### Assignment
Lines below starting with the line with "Where should I click to: Open the" and going on through the line with "Add a new cell below cell [6] with plus" must be output exactly; the rest of the records must be left out.

'''

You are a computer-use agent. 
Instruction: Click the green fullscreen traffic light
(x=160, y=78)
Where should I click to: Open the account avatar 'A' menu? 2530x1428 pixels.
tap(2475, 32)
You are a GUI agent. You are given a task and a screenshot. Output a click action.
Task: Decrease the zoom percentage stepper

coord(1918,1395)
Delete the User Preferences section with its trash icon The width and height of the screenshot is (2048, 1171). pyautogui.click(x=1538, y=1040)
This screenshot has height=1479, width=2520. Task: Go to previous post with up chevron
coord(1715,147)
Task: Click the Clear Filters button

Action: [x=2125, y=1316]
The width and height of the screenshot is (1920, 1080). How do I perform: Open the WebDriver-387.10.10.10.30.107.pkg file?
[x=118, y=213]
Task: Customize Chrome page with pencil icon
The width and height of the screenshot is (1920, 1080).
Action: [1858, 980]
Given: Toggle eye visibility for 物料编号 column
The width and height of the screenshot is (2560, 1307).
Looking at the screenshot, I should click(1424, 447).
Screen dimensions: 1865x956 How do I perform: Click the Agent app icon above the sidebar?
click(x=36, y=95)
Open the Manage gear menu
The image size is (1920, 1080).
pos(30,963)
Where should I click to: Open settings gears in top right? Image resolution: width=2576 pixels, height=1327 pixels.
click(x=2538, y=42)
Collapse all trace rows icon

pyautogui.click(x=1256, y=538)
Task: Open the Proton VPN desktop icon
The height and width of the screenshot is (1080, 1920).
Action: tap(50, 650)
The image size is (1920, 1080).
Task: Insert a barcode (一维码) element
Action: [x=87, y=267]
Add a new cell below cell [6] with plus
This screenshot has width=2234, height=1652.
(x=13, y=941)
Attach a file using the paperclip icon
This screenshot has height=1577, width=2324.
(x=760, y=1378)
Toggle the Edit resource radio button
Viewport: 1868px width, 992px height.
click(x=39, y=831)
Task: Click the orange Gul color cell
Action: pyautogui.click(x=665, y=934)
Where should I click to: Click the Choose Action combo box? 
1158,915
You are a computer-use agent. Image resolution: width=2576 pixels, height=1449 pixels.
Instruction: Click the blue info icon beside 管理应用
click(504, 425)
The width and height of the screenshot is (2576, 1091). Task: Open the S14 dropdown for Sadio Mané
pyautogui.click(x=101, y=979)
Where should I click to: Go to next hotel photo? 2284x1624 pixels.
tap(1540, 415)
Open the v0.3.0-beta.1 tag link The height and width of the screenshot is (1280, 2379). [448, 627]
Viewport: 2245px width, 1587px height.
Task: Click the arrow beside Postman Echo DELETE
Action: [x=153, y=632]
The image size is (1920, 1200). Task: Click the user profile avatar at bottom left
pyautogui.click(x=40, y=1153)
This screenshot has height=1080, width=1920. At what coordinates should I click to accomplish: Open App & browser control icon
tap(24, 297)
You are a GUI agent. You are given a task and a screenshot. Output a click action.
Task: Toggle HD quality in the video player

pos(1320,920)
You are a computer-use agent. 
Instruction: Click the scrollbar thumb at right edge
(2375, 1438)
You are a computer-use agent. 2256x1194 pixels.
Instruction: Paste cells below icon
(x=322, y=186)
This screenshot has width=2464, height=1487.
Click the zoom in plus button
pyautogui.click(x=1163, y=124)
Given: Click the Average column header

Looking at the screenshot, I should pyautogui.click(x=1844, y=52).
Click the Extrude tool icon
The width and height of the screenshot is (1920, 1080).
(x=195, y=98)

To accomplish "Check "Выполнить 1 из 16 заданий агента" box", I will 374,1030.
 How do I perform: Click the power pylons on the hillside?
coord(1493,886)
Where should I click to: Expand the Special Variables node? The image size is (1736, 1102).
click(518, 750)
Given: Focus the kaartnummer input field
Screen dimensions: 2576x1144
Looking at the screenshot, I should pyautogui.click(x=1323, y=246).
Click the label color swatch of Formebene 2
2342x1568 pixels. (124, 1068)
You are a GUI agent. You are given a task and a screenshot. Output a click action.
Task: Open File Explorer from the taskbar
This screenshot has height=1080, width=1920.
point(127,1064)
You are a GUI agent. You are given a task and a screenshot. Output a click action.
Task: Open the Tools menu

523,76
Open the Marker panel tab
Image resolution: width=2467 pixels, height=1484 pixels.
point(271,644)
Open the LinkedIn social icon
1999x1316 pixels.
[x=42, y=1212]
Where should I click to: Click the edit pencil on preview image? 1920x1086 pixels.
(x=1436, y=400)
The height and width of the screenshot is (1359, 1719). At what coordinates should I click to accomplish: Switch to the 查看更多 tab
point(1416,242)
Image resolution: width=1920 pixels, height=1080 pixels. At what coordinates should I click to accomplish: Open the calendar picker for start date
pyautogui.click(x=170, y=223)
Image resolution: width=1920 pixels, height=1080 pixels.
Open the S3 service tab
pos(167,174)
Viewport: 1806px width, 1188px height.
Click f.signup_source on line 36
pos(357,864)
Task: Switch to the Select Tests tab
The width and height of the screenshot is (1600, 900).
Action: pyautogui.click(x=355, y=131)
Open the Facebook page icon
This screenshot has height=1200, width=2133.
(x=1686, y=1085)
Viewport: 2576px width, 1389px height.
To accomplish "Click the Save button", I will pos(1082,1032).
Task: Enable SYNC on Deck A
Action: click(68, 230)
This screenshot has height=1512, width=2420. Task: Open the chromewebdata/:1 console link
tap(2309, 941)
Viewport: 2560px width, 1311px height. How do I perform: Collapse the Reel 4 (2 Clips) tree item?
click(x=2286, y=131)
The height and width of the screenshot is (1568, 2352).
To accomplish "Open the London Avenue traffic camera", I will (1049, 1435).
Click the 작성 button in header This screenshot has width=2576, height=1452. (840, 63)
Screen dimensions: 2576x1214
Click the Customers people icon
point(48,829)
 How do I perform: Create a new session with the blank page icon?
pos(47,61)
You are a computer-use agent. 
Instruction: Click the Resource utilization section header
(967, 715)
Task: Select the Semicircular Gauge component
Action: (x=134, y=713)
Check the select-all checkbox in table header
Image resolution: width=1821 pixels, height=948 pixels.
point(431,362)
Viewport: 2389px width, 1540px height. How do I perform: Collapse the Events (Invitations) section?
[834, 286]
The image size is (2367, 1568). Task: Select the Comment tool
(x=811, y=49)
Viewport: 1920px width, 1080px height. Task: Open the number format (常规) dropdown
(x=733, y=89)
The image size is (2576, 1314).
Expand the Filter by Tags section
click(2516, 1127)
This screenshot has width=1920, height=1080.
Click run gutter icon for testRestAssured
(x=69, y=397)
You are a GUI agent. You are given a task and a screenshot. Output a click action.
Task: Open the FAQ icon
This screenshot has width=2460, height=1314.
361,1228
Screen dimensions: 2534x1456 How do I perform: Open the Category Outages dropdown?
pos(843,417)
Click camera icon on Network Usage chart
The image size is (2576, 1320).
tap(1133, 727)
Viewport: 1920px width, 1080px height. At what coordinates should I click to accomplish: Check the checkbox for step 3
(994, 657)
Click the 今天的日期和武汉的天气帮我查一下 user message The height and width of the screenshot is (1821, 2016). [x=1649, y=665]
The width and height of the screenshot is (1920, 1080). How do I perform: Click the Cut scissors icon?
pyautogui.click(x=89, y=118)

'''

### Problem solution
Where should I click to: Open the account avatar 'A' menu? 2530x1428 pixels.
tap(2475, 32)
You are a GUI agent. You are given a task and a screenshot. Output a click action.
Task: Decrease the zoom percentage stepper

coord(1918,1395)
Delete the User Preferences section with its trash icon The width and height of the screenshot is (2048, 1171). pyautogui.click(x=1538, y=1040)
This screenshot has height=1479, width=2520. Task: Go to previous post with up chevron
coord(1715,147)
Task: Click the Clear Filters button

Action: [x=2125, y=1316]
The width and height of the screenshot is (1920, 1080). How do I perform: Open the WebDriver-387.10.10.10.30.107.pkg file?
[x=118, y=213]
Task: Customize Chrome page with pencil icon
The width and height of the screenshot is (1920, 1080).
Action: [1858, 980]
Given: Toggle eye visibility for 物料编号 column
The width and height of the screenshot is (2560, 1307).
Looking at the screenshot, I should click(1424, 447).
Screen dimensions: 1865x956 How do I perform: Click the Agent app icon above the sidebar?
click(x=36, y=95)
Open the Manage gear menu
The image size is (1920, 1080).
pos(30,963)
Where should I click to: Open settings gears in top right? Image resolution: width=2576 pixels, height=1327 pixels.
click(x=2538, y=42)
Collapse all trace rows icon

pyautogui.click(x=1256, y=538)
Task: Open the Proton VPN desktop icon
The height and width of the screenshot is (1080, 1920).
Action: tap(50, 650)
The image size is (1920, 1080).
Task: Insert a barcode (一维码) element
Action: [x=87, y=267]
Add a new cell below cell [6] with plus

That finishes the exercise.